Tetapi saya tidak dapat memvisualisasikan E [ ξ | G ]E[ξ|G] . Saya memahami matematika itu, dan saya mengerti bahwa itu didefinisikan sedemikian rupa untuk menggeneralisasi kasus-kasus sederhana yang dapat kita visualisasikan. Tetapi bagaimanapun juga saya tidak menemukan cara berpikir ini berguna. Itu tetap menjadi objek misterius bagi saya.


Misalnya, misalkan A menjadi peristiwa dengan μ ( A ) > 0 . Bentuk σ -algebra G = { , A , A c , Ω } , yang dihasilkan oleh A . Kemudian E [ ξ | G ] ( ω ) akan sama dengan 1Aμ(A)>0σG={,A,Ac,Ω}AE[ξ|G](ω)μ ( A )AξjikaωA, dan sama dengan11μ(A)AξωAμ ( A c )AcξjikaohmA. Dengan kata lain,E[ξ| G](ω)=E[ξ| A]jikaωA, danE[ξ| G](ω)=E[ξ| Ac]jikaωAc.1μ(Ac)AcξωAE[ξ|G](ω)=E[ξ|A]ωAE[ξ|G](ω)=E[ξ|Ac]ωAc

Bagian yang membingungkan adalah ω Ω , jadi mengapa kita tidak menulis saja E [ ξ | G ] ( ω ) = E [ ξ | Ω ] = E [ ξ ] ? Mengapa kami mengganti E [ ξ | G ] oleh E [ ξ | Sebuah  atau  A c ] tergantung pada apakah atau tidak ohm A , tetapi tidak diizinkan untuk mengganti E [ωΩE[ξ|G](ω)=E[ξ|Ω]=E[ξ]E[ξ|G]E[ξ|A or Ac]ωAξ | G ] oleh E [ ξ ] ?E[ξ|G]E[ξ]


Catatan. Dalam menanggapi pertanyaan ini, jangan menjelaskan ini dengan menggunakan definisi ekspektasi kondisional yang ketat. Aku mengerti itu.

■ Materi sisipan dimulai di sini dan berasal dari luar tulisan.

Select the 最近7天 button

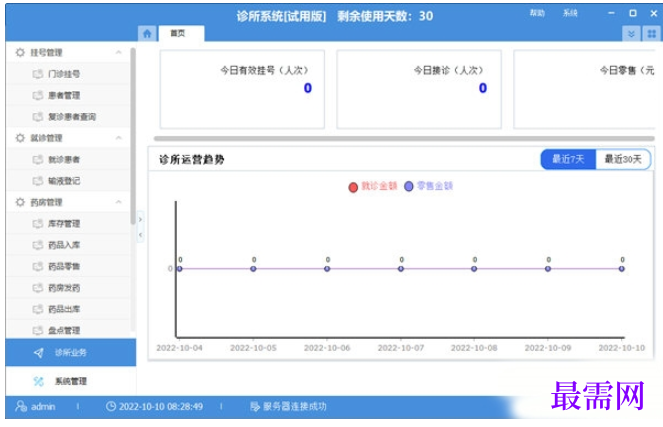click(x=567, y=159)
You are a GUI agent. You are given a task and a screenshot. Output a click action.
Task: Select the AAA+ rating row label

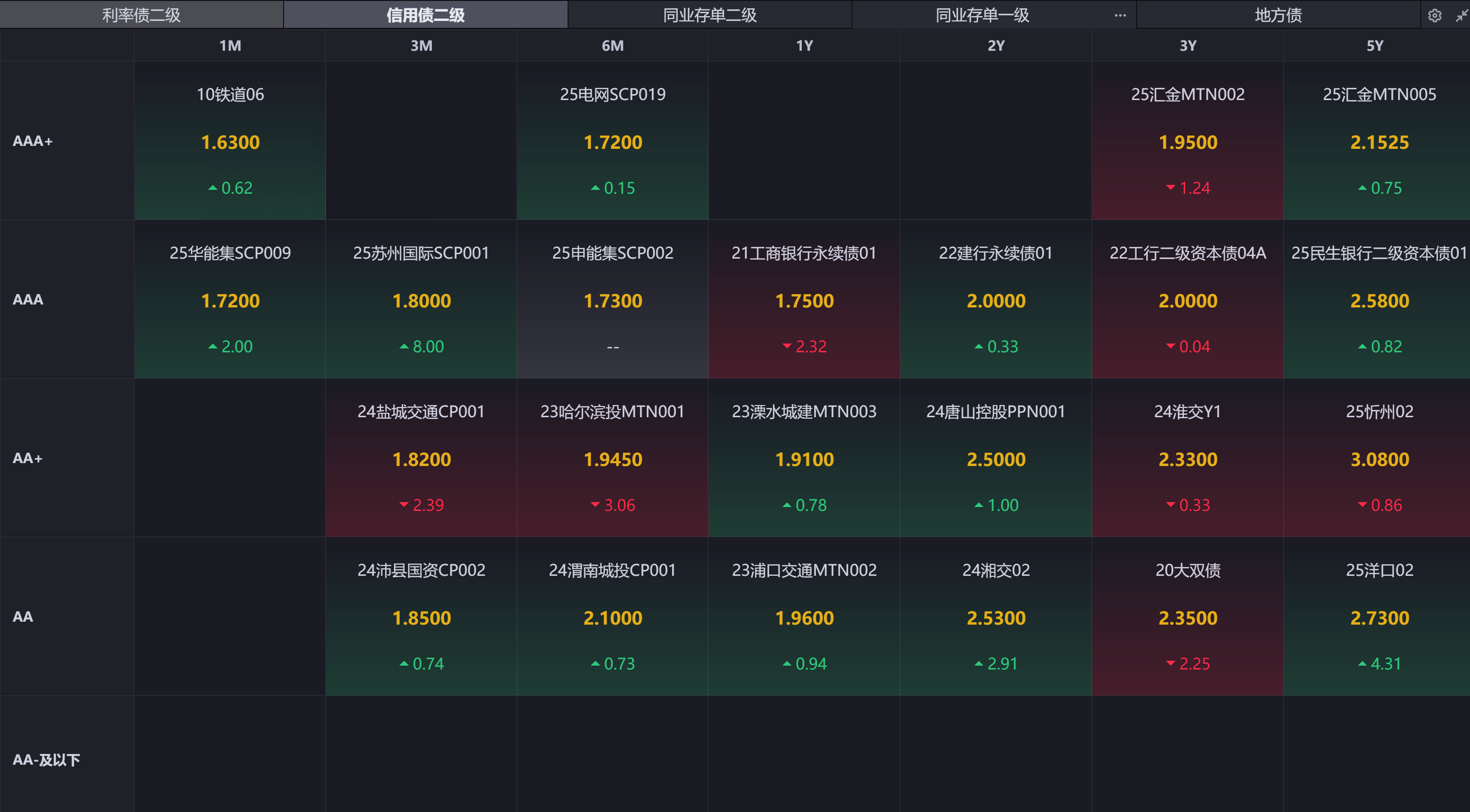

Yang ingin saya pahami adalah apa yang diharapkan oleh penghitungan bersyarat dan mengapa kita menolak satu di tempat yang lain.

Nicolas Bourbaki
sumber

Jawaban:

16

Salah satu cara untuk berpikir tentang representasi kondisional adalah sebagai proyeksi ke aljabar G - σ .σG

enter image description here( dari Wikimedia commons )

Ini benar-benar benar ketika berbicara tentang variabel acak kuadrat-integrable; dalam hal ini E [ ξ | G ] sebenarnya adalah proyeksi ortogonal dari variabel random ξ ke ruang bagian dari L 2 ( Ω ) yang terdiri dari variabel-variabel acak terukur sehubungan dengan G . Dan sebenarnya ini bahkan ternyata benar dalam beberapa hal untuk variabel acak L 1 melalui pendekatan oleh variabel acak L 2 .E[ξ|G]ξL2(Ω)GL1L2

(Lihat komentar untuk referensi.)

Jika seseorang menganggap σ - aljabar sebagai mewakili berapa banyak informasi yang kami miliki (interpretasi yang sesuai dengan teori proses stokastik), maka σ - aljabar yang lebih besar berarti lebih banyak kemungkinan kejadian dan dengan demikian lebih banyak informasi tentang kemungkinan hasil, sementara σ yang lebih kecil - aljabar berarti lebih sedikit kemungkinan kejadian dan dengan demikian lebih sedikit informasi tentang kemungkinan hasil.σσσ

Oleh karena itu, memproyeksikan F -measurable variabel acak ξ ke kecil σ - aljabar G berarti mengambil perkiraan terbaik kami untuk nilai ξ diberikan informasi yang lebih terbatas yang tersedia dari G .FξσGξG

Dengan kata lain, hanya diberikan informasi dari G , dan bukan seluruh informasi dari F , E [ ξ | G ] dalam arti yang ketat, tebakan terbaik kami untuk apa variabel acak ξ adalah.GFE[ξ|G]ξ


Sehubungan dengan contoh Anda, saya pikir Anda mungkin membingungkan variabel acak dan nilainya. Variabel acak X adalah fungsi yang domainnya adalah ruang acara; itu bukan angka. Dengan kata lain, X : Ω R , X { f | f : ohm R } sedangkan untuk ω ohm , X ( ω ) R .XX:ΩR  X{f | f:ΩR}ωΩX(ω)R

Notasi untuk ekspektasi bersyarat, menurut pendapat saya, benar-benar buruk, karena itu adalah variabel acak itu sendiri, yaitu juga fungsi . Sebaliknya, harapan (reguler) dari variabel acak adalah angka . Ekspektasi bersyarat dari variabel acak adalah jumlah yang sama sekali berbeda dari ekspektasi variabel acak yang sama, yaitu, E [ ξ | G ] bahkan tidak "ketik-cek" dengan E [ ξ ] .E[ξ|G]E[ξ]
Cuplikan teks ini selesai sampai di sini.